第7話 価値観は人それぞれ

 日常のただいまと非日常のただいまは雲泥の差があり、今は、


「.......ただいま」

「おかえり」


 真後ろから聞こえる「おかえり」は、とても怖く耳が凍える様に痛い。


「雪葉離してくれませんか?」

「No」

「............おりゃ」

「無駄だよ」


 雪葉にプロレス技の様な決め方を行使されており、完全に抜け出せない僕は雪葉と一心同体になりながら、ゆっくりと僕の部屋に向かって階段を歩く羽目になった。


「............」

「............」


 ガチャ..........、


 いつもと変わらない部屋が、いつもより狭く感じるのは気のせいではなく、完全に後ろの人が作用していると、痛い程理解できる。


「有希さん離してくれませんか?」

「.........有希って誰?」

「あ」


 名前を間違えてより一層腹部に刺激が走った。有希という名前に親しみは無いけど、今は弁明する事が大切であると瞬時に読み解けた。


「間違いました。すいません」

「雪葉だよ。マチガエナイデネ」

「すいません」

「..........呼んで」

「ん?」

「呼んで」

「..........雪葉」

「うん。隼也」


 この空間から早く逃げたい僕は、お客様が来た時の母親を思い出して、


「お茶持って来るから離してくれませんか」

「私は要らないよ(隼也以外)」

「了解しました。取り敢えず座りませんか?」

「うん」


 今客観的に見たらやばい事になっている。雪葉の膝の上に僕が居る。女子の上に乗る事は結構恥ずかしいが、今はそれ以上に怖い。


「雪葉........重くない?」

「全然大丈夫だよ(重くても私は好きだよ)」


 永遠ともとれる時間の中で僕は、今を打開する手段を必死に考えていた。有効な手段とすれば、


「雪葉漫画読みたい」

「漫画?呼んでも良いよ」

「あ........はい」


 この上から動けない僕は雪葉の上で、さっき買った漫画を読む事にした。さっき買った幼馴染は負けヒロイン志望は僕の考えでは結末に近く、集中して読む事にした。


「................」

「(幼馴染は負けヒロイン?隼これって私への当てつけなの?もしそうなら、この漫画焼き芋の素材になるよ)」


 漫画に集中しているが、痛みには勝てない。表紙から読んで行くにつれて痛みが増している。もしかして読みたいのかな?


「雪葉も1巻読む?」

「何で?」

「読みたそうだから」

「(私に隼を諦めろって間接的に言ってるのかな。それなら断固拒否します)、読まない」

「そう」


 数十分が経過して漫画も終盤に入った時に、問題が起きた。僕のお尻が細かく震えていた。僕のお尻に振動する機能は備わっていないので、


「雪葉大丈夫?」

「大丈夫よ」

「震えているよ」

「(痛いけど、このくらい隼から離れる事に比べたら全然皆無)」


 雪葉の顔は見れないけど、痛そうにしているなら僕は、


「雪葉の体が1番心配だから離れるよ」


 僕は、後ろを向いて至近距離でそう言った。結構恥ずかしい距離感だが、無理はしないでほしい。

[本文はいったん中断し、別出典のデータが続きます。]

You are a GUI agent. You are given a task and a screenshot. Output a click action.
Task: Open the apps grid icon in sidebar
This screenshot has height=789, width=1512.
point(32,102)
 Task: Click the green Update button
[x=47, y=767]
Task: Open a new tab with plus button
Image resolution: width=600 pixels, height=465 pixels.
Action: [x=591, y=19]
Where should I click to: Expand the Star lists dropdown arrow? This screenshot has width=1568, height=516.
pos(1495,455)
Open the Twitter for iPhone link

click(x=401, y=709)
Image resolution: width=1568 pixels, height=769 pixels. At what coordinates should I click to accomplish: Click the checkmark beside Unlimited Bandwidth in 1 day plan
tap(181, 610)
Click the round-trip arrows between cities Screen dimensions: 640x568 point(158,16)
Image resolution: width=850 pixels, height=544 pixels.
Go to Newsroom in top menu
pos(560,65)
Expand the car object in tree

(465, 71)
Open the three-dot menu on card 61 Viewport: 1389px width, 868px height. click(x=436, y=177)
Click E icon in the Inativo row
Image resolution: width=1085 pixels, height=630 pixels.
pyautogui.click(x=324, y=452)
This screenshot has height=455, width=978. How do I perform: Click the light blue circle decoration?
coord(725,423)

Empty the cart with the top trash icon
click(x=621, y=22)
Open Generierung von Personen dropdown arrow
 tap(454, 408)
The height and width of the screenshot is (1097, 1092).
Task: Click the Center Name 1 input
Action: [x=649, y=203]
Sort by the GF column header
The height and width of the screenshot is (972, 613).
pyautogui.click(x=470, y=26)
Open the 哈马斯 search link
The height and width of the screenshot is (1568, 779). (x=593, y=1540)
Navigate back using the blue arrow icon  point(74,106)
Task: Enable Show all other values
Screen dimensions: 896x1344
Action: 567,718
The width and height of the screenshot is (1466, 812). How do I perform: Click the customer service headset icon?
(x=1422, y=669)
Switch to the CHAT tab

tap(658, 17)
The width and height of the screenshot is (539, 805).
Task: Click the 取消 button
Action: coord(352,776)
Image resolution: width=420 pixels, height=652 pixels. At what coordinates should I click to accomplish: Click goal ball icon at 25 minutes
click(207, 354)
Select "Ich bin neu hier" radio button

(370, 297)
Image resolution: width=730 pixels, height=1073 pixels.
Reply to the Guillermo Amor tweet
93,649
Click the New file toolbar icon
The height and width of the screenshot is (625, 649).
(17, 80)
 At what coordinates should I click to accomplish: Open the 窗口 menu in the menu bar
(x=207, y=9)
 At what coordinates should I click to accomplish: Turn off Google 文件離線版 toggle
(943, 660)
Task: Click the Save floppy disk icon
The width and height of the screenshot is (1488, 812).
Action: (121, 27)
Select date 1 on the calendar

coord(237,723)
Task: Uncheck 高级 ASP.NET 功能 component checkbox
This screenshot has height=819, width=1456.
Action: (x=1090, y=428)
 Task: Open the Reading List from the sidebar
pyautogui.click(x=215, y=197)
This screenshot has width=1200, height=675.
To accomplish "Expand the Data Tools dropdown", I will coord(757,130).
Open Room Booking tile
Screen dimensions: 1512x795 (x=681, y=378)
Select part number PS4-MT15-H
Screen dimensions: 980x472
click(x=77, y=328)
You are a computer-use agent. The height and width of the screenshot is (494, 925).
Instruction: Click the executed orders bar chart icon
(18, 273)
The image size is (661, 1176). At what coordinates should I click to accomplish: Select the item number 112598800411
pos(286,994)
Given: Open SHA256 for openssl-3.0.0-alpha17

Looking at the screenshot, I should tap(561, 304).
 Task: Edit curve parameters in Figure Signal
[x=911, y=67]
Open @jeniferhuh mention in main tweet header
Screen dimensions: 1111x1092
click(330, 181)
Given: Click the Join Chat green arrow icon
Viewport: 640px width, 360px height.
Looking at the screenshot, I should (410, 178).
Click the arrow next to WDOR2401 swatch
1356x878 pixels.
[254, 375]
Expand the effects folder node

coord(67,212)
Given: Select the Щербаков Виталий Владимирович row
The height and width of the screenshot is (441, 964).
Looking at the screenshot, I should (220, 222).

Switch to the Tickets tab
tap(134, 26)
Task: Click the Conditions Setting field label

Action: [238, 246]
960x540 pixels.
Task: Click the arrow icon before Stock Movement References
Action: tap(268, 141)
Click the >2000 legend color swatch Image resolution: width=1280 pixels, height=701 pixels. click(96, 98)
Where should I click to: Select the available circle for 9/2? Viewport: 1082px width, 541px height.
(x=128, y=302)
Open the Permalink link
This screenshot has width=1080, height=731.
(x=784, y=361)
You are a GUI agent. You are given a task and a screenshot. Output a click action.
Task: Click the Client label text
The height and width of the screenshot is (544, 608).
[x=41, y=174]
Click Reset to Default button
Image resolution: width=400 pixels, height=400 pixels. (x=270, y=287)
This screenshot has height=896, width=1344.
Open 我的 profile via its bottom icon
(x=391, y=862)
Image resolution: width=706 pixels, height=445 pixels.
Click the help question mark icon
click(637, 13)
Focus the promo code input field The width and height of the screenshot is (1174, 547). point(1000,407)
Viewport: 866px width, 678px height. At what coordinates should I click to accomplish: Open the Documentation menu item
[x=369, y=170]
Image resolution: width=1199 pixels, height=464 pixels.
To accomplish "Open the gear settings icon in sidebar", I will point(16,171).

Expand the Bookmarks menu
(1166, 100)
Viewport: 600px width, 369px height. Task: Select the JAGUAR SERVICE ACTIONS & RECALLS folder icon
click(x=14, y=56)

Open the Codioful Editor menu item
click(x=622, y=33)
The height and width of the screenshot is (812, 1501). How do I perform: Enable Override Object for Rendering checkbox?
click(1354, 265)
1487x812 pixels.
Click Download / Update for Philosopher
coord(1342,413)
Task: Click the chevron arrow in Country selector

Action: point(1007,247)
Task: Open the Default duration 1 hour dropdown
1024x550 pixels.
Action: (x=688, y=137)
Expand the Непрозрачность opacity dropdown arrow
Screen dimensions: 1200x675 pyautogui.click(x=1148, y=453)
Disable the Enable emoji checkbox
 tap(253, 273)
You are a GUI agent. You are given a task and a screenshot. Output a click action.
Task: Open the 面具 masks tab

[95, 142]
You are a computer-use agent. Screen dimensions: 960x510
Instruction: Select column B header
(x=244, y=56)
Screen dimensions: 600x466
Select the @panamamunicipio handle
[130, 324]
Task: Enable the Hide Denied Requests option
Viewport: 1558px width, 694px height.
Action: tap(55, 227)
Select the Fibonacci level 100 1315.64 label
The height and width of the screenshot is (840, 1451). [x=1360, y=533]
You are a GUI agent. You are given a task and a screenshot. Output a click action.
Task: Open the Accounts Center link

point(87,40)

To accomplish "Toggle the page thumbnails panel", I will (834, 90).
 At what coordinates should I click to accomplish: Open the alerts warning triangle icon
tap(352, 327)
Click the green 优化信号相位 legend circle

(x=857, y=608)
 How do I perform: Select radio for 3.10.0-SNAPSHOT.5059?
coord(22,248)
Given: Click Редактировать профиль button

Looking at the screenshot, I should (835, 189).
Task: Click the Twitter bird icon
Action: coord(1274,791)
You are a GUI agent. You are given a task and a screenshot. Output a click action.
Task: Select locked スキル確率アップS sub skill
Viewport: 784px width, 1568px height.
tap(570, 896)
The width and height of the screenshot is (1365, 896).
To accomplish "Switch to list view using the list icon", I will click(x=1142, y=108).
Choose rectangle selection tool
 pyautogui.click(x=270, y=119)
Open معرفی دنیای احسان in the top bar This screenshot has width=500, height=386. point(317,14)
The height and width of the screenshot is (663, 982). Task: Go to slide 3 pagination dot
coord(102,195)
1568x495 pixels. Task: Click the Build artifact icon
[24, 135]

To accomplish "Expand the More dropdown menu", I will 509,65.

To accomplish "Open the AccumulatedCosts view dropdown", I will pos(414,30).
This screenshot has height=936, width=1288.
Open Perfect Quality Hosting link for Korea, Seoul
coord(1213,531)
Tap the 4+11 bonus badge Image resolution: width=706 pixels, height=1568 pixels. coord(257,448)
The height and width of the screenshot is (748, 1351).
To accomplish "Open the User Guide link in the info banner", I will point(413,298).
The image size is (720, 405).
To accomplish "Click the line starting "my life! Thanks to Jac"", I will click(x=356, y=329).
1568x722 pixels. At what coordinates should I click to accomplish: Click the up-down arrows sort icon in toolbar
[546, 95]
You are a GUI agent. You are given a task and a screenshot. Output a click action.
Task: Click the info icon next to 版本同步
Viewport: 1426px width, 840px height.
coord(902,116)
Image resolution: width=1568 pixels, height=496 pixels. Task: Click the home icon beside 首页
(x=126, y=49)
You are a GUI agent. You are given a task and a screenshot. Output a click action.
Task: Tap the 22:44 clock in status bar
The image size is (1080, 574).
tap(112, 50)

「(隼が近い。こんな距離小学生以来だよ。それに「私のカラダが1番大事」、その言葉で私は手が緩む)」


「それ」

「あ」


 私の拘束が綺麗に解かれて隼が子猫の様に離れて行った。すぐ捕まえて拘束したかったけど、今は一切動けない。


「僕、お茶淹れてくるね」

「待って(お願い離れないで)」


 隼は私の言葉が終わる前に出て行った。こんな思いをするなら、膝に乗せるんじゃなかった。でも...........私の太ももは尋常ではない程に喜んでいる。


「なら私も手段があります」


 時間にして3年ぶりの来た隼の部屋は何も変わっていないので、少しは気分が落ち着いた。でも、捜索は必要だよね。


「これは.........隼の服」


 私は痺れた下半身を酷使しつつ、隅に置いていた隼の私服を手に取って顔に近づけた。


「はぁはぁはぁはぁ.......スゥーーーーー」


 何故だろう。隼が私の顔を包んでいる妄想が、具現化して今にも溶けてしまいそうになる。服だけでこの威力なら本体と触れたら私は.............,辞めておこう。


「次は、これかな」


 隼のインナーをリュックに入れて、私は隼が持っていたビニール袋の中身を確認した。さっき隼が持った時に中身があまり変わっていなかったので、私はもう一冊あると予感していた。


「どれどれ........年上には歯が立たないけど愛はある、何これ?はぁ.........隼年上好きだったの。それならさっきの漫画以上に許せないよ」


 私は今日起きた事を思い出して漫画が変形するくらいに、手に力が入った。これは隼の部屋には不要だよね。